-- Begin SUPPLIED PASSAGE --

Gmail users: how well do the "nudge" and reply reminders work? (and your general opinion on the service)

This email thread about Spark got me thinking long and hard again at how I use email and how I could improve it all.

I have been trying to love Airmail but it didn’t let me; I have tried the new Newton but it’s still buggy; I’m currently using Spark, which works. But I’m not satisfied with the way their smart inbox works, and I don’t think their server plays well with Sanebox, so I don’t use both at the same time.

I use

  • Send Later extensively
  • Quite a lot of Snoozing (which I currently find more effective than creating tasks in OmniFocus. In practice, I never come back to those tasks)
  • Smart inboxes (used to use Sanebox, currently using Spark’s smart inbox which is meh)
  • Reply reminders (which work well in Spark)

Now, many of these features (Send Later and Snooze) require having a server somewhere which has access to your email credentials, be it Airmail, Spark, Sanebox and so on.

-- End SUPPLIED PASSAGE --

> _PROBLEM 1_: Print everything in the records from the line containing "At what coordinates should I click to accomplish: Focus" down to the line containing "This screenshot has height=1018, width=2161.", both of these lines included.
The post and the records are unrelated and should be read apart.

-- Begin EXERCISE MATERIALS --

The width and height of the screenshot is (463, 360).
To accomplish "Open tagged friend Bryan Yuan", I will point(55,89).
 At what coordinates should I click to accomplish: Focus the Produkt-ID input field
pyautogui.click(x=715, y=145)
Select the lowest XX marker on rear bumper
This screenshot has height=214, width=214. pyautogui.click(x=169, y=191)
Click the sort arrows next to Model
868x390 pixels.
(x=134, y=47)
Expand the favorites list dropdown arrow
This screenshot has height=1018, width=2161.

-- End EXERCISE MATERIALS --
-- Begin EXERCISE MATERIALS --

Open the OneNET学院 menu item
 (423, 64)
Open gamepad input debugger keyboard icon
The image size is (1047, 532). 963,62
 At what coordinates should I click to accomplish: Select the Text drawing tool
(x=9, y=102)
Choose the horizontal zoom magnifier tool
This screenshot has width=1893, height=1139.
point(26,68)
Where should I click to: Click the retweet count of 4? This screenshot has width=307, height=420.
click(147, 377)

-- End EXERCISE MATERIALS --

> _PROBLEM 2_: Write what follows the last sentence of the post about Gmail's nudge and reply reminders.

> _EXPECTED ANSWER 1_:
 At what coordinates should I click to accomplish: Focus the Produkt-ID input field
pyautogui.click(x=715, y=145)
Select the lowest XX marker on rear bumper
This screenshot has height=214, width=214. pyautogui.click(x=169, y=191)
Click the sort arrows next to Model
868x390 pixels.
(x=134, y=47)
Expand the favorites list dropdown arrow
This screenshot has height=1018, width=2161.

> _EXPECTED ANSWER 2_:
I have therefore been thinking, well, isn’t the devil you know (Google) better than the devil you don’t? At least I know Google has ironclad security against hackers, and if I buy a Google Workspace account, I will even be ad-free. I’m paying for Fastmail anyway at the moment, and that’s roughly the same price.

Now I know Gmail does:

  • Send Later natively
  • Snooze natively
  • Smart inboxes natively

My question would then be on Reply reminders. I know there is a relatively new “nudge” feature that is supposed to nudge you into replying to emails but what I’m most interested in is how well do the Reply reminders work for you for emails you send to other people? I am used to putting one in Spark and forget about it until the email surfaces again, but I’m wary of any supposedly “intelligent” feature that works without me deciding on it. I wouldn’t want things to fall through the cracks.

Have you been using this feature and is it reliable? Is there a way to turn it on manually and tell Gmail: “I don’t care what you think, this is important, keep track of it?”

Also, any opinions about how happy you are with the service at the moment are very welcomed (I used to use Gmail extensively for years, I even used Inbox for some time, but moved away from all things Google about 5 years ago).

I still own a Mailplane license and will use that on my Mac, while resorting to the native Gmail apps on iOS if I switch. I cringe at the Google design but I think that if I want the power features I look for, I will have to deal with it.

Thanks!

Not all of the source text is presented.